New J&K Terror Outfit Run By LeT Brass: Intel
The Resistance Front (TRF), a new terror group that has taken responsibility for major attacks and gunfights in Jammu & Kashmir over the past few weeks, is controlled by three top handlers of the Lashkar-e-Taiba (LeT) in Pakistan, according to an intelligence report submitted to national security planners in New Delhi.
The idea behind TRF is to give terror in Kashmir an indigenous face, while also warding off international pressure on Pakistan, particularly from anti-terror financing watchdog Financial Action Task Force (FATF) that is keeping a close watch on Islamabad’s activities, the report added.
Security officials aware of the matter said that TRF was launched late last year after Parliament nullified Jammu & Kashmir’s special status on August 5, and divided the state into two centrally administered Union territories — Ladakh and Jammu & Kashmir.
Attempts to put an India label on terror activities, one of the security officials cited above said, are reflected in the names Pakistani’s spy agency Inter Services Intelligence (ISI) has picked for new groups -- such as TRF or the low-key JK Pir Panjal Peace Forum. These names don’t have a religious label, but suggest that they are India-bred, the official said on condition of anonymity.
The intelligence report prepared by Indian security officials on TRF said Lashkar leaders formed the core of the group. At this point, it said, efforts appeared to be concentrated on projecting TRF as a formidable force to attract local recruits.

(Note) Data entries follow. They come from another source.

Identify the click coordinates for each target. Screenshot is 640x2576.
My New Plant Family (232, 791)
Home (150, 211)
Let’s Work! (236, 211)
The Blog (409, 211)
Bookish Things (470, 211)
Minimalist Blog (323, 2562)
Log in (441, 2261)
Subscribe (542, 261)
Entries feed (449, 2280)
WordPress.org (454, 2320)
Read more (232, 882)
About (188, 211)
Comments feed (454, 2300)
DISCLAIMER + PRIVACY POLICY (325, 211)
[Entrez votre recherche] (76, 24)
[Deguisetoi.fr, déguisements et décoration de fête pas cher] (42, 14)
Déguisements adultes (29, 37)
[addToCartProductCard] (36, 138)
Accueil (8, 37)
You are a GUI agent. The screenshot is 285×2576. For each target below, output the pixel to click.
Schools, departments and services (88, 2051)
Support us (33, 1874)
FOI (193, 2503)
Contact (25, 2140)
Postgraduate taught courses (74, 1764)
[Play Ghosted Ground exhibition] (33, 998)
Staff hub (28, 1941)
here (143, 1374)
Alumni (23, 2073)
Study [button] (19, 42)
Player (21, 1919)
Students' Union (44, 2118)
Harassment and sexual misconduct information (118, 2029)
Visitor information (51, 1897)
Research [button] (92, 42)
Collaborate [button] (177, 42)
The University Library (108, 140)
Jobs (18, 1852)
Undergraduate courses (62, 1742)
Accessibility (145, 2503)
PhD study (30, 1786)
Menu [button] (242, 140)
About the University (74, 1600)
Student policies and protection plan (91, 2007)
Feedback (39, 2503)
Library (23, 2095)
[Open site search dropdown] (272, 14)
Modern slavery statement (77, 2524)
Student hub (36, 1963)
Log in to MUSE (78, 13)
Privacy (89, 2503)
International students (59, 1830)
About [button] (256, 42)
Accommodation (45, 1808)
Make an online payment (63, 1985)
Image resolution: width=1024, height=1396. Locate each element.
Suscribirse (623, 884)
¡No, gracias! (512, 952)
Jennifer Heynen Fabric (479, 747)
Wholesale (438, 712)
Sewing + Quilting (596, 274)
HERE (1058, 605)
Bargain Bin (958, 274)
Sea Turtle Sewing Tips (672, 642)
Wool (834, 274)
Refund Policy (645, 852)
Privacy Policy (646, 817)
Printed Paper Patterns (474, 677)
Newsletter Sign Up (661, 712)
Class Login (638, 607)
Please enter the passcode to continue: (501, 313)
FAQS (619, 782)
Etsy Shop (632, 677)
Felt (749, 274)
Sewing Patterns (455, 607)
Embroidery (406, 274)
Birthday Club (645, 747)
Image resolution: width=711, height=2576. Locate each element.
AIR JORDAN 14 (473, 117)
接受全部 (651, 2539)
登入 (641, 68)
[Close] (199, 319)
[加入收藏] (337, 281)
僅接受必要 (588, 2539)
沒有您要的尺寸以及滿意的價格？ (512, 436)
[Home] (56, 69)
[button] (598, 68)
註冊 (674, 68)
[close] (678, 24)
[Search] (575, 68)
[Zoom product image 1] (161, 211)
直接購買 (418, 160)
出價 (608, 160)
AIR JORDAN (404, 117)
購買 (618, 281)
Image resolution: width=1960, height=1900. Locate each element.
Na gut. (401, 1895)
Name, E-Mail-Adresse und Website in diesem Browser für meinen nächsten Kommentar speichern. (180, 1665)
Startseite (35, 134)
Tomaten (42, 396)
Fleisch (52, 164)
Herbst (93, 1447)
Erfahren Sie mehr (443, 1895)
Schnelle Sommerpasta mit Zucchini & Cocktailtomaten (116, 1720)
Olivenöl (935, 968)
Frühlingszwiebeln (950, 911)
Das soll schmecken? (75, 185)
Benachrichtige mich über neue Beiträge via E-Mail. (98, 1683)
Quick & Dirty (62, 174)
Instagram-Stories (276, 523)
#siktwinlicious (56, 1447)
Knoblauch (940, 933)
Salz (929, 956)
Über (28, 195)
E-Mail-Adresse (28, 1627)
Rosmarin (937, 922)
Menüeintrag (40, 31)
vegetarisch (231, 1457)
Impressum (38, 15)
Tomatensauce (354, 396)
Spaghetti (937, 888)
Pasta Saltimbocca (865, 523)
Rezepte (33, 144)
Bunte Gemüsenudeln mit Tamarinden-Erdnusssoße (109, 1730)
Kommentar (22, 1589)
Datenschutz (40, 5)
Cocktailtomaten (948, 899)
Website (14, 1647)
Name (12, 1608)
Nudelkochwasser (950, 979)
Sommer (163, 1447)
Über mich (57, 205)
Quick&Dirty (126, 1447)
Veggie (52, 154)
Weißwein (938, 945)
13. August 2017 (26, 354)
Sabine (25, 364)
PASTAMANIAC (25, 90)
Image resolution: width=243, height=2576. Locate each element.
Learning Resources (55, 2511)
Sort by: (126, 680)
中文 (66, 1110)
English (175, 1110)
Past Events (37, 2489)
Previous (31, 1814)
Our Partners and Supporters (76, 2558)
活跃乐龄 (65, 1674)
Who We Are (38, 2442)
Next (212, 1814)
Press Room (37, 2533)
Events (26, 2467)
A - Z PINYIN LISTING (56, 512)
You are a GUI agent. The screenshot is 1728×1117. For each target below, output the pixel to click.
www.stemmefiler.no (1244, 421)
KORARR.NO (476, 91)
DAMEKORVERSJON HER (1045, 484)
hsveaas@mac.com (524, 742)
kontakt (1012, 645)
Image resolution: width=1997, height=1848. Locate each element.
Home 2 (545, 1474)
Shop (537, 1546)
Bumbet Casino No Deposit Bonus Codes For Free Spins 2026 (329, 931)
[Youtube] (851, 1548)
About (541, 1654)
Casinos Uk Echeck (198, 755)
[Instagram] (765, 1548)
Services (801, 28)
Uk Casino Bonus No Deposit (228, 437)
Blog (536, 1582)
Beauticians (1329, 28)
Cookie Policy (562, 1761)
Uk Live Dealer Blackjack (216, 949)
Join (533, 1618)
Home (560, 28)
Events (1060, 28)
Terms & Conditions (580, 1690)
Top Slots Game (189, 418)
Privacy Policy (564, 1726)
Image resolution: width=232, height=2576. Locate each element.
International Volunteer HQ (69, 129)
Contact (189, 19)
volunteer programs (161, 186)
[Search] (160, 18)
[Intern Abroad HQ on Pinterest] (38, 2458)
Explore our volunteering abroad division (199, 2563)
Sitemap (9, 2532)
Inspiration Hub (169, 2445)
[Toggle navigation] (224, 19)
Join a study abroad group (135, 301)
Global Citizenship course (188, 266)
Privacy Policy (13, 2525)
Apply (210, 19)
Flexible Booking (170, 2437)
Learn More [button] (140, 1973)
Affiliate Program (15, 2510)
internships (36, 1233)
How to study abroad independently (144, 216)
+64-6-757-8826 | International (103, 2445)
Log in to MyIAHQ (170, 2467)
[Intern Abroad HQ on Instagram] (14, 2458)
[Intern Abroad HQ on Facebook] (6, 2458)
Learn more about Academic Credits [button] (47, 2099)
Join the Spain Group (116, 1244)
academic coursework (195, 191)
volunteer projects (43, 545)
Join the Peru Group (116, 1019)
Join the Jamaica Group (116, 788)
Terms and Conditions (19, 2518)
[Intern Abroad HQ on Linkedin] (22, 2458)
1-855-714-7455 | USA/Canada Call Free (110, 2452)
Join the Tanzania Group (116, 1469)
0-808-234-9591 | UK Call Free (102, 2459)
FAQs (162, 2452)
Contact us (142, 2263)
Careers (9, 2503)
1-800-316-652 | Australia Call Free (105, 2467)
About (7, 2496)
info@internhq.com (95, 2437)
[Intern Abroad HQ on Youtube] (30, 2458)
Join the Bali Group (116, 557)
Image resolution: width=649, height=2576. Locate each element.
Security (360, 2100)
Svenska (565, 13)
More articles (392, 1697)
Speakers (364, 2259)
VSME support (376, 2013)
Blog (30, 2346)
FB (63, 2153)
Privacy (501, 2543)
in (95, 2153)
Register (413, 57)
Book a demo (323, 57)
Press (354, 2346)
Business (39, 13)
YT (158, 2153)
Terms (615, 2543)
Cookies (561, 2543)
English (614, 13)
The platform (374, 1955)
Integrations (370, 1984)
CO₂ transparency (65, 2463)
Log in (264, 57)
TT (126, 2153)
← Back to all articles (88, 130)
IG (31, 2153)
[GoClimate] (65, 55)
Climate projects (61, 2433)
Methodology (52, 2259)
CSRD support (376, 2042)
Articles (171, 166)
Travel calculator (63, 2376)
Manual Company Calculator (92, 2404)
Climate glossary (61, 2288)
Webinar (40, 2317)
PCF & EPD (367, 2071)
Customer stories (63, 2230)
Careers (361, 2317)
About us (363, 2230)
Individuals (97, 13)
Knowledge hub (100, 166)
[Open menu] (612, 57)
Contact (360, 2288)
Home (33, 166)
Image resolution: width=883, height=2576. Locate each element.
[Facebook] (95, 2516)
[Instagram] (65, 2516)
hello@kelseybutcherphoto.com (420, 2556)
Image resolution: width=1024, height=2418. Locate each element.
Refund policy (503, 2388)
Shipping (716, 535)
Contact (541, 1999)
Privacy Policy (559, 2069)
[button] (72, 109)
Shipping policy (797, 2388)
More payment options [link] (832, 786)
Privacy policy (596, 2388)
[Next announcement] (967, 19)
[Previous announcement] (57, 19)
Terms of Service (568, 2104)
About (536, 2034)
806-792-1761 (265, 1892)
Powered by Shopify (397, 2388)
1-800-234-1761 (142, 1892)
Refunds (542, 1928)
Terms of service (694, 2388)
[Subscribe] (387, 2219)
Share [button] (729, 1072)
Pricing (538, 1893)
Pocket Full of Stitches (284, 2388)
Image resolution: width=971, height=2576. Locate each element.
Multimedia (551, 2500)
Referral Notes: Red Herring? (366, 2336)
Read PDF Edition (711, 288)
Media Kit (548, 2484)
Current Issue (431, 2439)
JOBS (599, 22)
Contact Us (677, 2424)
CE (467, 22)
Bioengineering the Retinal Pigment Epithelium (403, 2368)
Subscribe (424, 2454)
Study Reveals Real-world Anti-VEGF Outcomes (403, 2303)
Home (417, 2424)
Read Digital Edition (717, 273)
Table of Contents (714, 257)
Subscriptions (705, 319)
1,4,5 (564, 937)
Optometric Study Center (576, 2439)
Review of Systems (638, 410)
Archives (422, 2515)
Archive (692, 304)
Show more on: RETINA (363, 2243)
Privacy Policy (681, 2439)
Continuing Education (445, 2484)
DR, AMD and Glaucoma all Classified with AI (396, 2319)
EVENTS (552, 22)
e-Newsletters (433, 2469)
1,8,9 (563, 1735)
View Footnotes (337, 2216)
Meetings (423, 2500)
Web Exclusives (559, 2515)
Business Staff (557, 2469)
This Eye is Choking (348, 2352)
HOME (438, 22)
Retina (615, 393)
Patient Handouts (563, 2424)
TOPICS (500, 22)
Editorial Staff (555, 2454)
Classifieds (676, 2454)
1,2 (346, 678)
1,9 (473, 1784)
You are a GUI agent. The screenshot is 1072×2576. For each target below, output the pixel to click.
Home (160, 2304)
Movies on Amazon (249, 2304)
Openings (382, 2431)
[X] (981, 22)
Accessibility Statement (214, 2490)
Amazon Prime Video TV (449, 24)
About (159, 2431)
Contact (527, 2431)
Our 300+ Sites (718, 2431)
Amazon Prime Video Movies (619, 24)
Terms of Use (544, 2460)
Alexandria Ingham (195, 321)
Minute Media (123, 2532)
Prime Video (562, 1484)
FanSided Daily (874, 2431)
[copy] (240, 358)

“TRF is being controlled from Pakistan by top three Lashkar handlers: Sajad Jatt for South Kashmir, Khalid for Central Kashmir and Hanzala Adnan for North Kashmir,” said the report accessed by HT.
TRF’s social media managers in Pakistan claimed responsibility after five terrorists and an equal number of army soldiers were killed in the Keran sector early April.
The group also claimed responsibility for the gunfight in north Kashmir’s Handwara town that killed five security men, including the commanding officer of a Rashtriya Rifles battalion and a Major, over the weekend. One of the two terrorists killed in the operation was later identified as Lashkar commander Haider, a Pakistani national. The other person was a local terrorist, a resident of Handwara.
In Twitter posts on Wednesday, Pakistan Prime Minister Imran Khan accused India of trying to “find a pretext for a false flag operation” targeting his country even as he put emphasis on what he called indigenous “Kashmiri resistance” in the region. His tweets were seen by security experts as a response to reports of Pakistan’s attempt to send terrorists into India.
Last week, Khan brought in Lt Gen (retired) Asim Saleem Bajwa, a former director general of the Pakistani military’s inter-services public relations, as his new special assistant.
Indian intelligence officials said the LeT’s old guard was focusing on getting TRF new recruits from the Kashmir Valley.
In north Kashmir, they added, LeT terrorists such as Mehrajdduin Halwal are consolidating TRF’s base. Also, the group’s social media handles, which feature content traced back to locations in Pakistan, have been campaigning aggressively. The earliest version of its social media handles has been traced to internet protocol addresses in Pakistan.
For now, security officials expect TRF to carry out grenade attacks, mostly using its over ground workers or fresh recruits rather than risking its trained hands. A grenade lobbed in Srinagar’s Hari Singh High Street in October last year was one of its first attacks, they said. The group, however, lost dozens of grenades when the police caught some of its over ground workers ferrying arms and ammunition in March.